Sometimes Jack and I eat lunch together at Chipotle after we do the grocery shopping on Saturday. It’s a nice time for both of us. He is relaxed and he doesn’t have to compete with Henry’s singing or Joey’s jokes. We sit at the cool metal table and munch on chips, and he tells me things.
Last weekend, he looked at me out of the corner of his eye and spoke so quietly I might not have heard him if the restaurant wasn’t mostly empty.
“I guess. You don’t have to change. Your underwear for gym.”
I put my taco down. “Oh, Jack.”
Looking at his downcast eyes, I thought again of the mother in Walgreen’s. Was autism heartbreaking?
Not always. For the most part, it’s loveable and confusing and annoying and real. It is ordinary. But there are moments–nearly startling in their clarity and brilliance–that pierce me deeply.
But it’s not what you might think. It’s not the waffles or that, at ten years old, he thinks it is doctor for drive. It’s not watching him comb and style the hair on a doll. It’s not even the idea that in a few years he may be the youngest in our house, even though birth order places him second out of five.
It’s not the diagnosis itself.
It’s the image in my mind I cannot shake: my ten-year old boy, standing in the crowded, noisy locker room. Undressed, with his arms crossed over his bare chest, glancing down uncertainly at the plastic bag from Hannaford’s, with the waistband of his Gap boxer brief underwear tumbling out.
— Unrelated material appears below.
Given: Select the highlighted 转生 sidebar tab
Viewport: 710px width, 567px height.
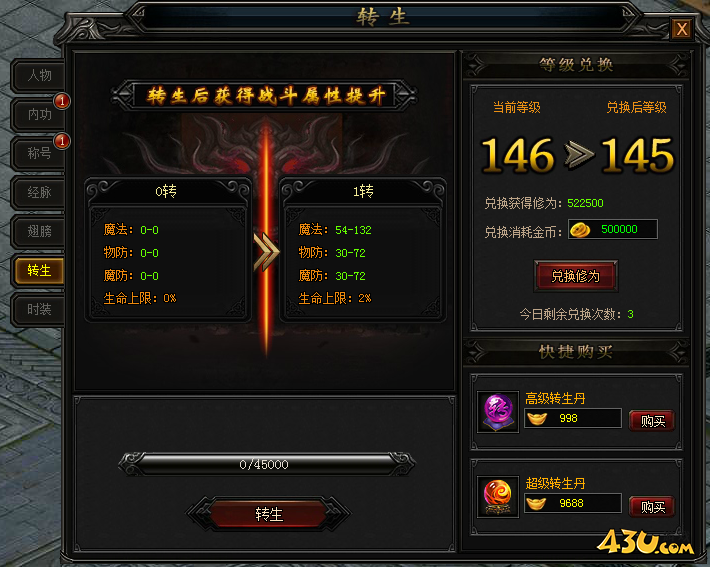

For this, my heart breaks. It breaks for all of the signals he does and will miss; the social cues for which there are no road map.
As we piled our wrappers and empty cups on a tray, he turned and mumbled, “Don’t forget.”
“Forget what, Jack?”
“To call your friend. For her hip.”
And my heart lifted, in a way that was also startling and brilliant and piercing. In a way that was beautiful.